(Beginning of Dataset content)
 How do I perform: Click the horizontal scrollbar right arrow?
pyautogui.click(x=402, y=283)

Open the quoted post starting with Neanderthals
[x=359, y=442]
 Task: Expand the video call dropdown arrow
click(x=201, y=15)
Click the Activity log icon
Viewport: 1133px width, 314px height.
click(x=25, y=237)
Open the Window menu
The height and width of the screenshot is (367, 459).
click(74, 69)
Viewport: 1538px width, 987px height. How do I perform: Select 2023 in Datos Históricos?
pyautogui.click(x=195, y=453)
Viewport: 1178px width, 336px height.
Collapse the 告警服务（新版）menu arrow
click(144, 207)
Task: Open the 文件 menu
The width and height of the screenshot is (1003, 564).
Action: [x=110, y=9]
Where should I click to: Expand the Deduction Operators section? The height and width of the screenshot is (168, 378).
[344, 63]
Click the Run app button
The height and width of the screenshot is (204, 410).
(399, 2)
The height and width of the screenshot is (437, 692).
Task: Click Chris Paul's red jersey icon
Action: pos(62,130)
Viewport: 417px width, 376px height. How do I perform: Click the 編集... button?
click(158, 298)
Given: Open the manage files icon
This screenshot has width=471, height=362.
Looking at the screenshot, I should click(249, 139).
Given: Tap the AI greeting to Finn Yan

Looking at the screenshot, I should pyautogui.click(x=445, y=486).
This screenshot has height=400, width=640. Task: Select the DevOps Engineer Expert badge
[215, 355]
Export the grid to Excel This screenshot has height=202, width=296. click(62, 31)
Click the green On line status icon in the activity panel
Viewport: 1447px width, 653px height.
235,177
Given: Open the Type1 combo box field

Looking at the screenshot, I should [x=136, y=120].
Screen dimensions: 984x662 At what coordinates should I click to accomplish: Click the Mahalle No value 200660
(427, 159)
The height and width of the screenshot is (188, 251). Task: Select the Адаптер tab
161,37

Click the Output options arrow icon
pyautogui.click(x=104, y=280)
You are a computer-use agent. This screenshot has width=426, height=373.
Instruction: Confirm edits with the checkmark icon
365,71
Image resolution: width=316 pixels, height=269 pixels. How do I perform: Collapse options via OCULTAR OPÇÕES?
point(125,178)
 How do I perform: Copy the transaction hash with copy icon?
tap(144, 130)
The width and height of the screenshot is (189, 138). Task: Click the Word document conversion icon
(End of Dataset content)
Problem details:
Copy down the complete data exactly as supplied.

Output for this exercise:
 How do I perform: Click the horizontal scrollbar right arrow?
pyautogui.click(x=402, y=283)

Open the quoted post starting with Neanderthals
[x=359, y=442]
 Task: Expand the video call dropdown arrow
click(x=201, y=15)
Click the Activity log icon
Viewport: 1133px width, 314px height.
click(x=25, y=237)
Open the Window menu
The height and width of the screenshot is (367, 459).
click(74, 69)
Viewport: 1538px width, 987px height. How do I perform: Select 2023 in Datos Históricos?
pyautogui.click(x=195, y=453)
Viewport: 1178px width, 336px height.
Collapse the 告警服务（新版）menu arrow
click(144, 207)
Task: Open the 文件 menu
The width and height of the screenshot is (1003, 564).
Action: [x=110, y=9]
Where should I click to: Expand the Deduction Operators section? The height and width of the screenshot is (168, 378).
[344, 63]
Click the Run app button
The height and width of the screenshot is (204, 410).
(399, 2)
The height and width of the screenshot is (437, 692).
Task: Click Chris Paul's red jersey icon
Action: pos(62,130)
Viewport: 417px width, 376px height. How do I perform: Click the 編集... button?
click(158, 298)
Given: Open the manage files icon
This screenshot has width=471, height=362.
Looking at the screenshot, I should click(249, 139).
Given: Tap the AI greeting to Finn Yan

Looking at the screenshot, I should pyautogui.click(x=445, y=486).
This screenshot has height=400, width=640. Task: Select the DevOps Engineer Expert badge
[215, 355]
Export the grid to Excel This screenshot has height=202, width=296. click(62, 31)
Click the green On line status icon in the activity panel
Viewport: 1447px width, 653px height.
235,177
Given: Open the Type1 combo box field

Looking at the screenshot, I should [x=136, y=120].
Screen dimensions: 984x662 At what coordinates should I click to accomplish: Click the Mahalle No value 200660
(427, 159)
The height and width of the screenshot is (188, 251). Task: Select the Адаптер tab
161,37

Click the Output options arrow icon
pyautogui.click(x=104, y=280)
You are a computer-use agent. This screenshot has width=426, height=373.
Instruction: Confirm edits with the checkmark icon
365,71
Image resolution: width=316 pixels, height=269 pixels. How do I perform: Collapse options via OCULTAR OPÇÕES?
point(125,178)
 How do I perform: Copy the transaction hash with copy icon?
tap(144, 130)
The width and height of the screenshot is (189, 138). Task: Click the Word document conversion icon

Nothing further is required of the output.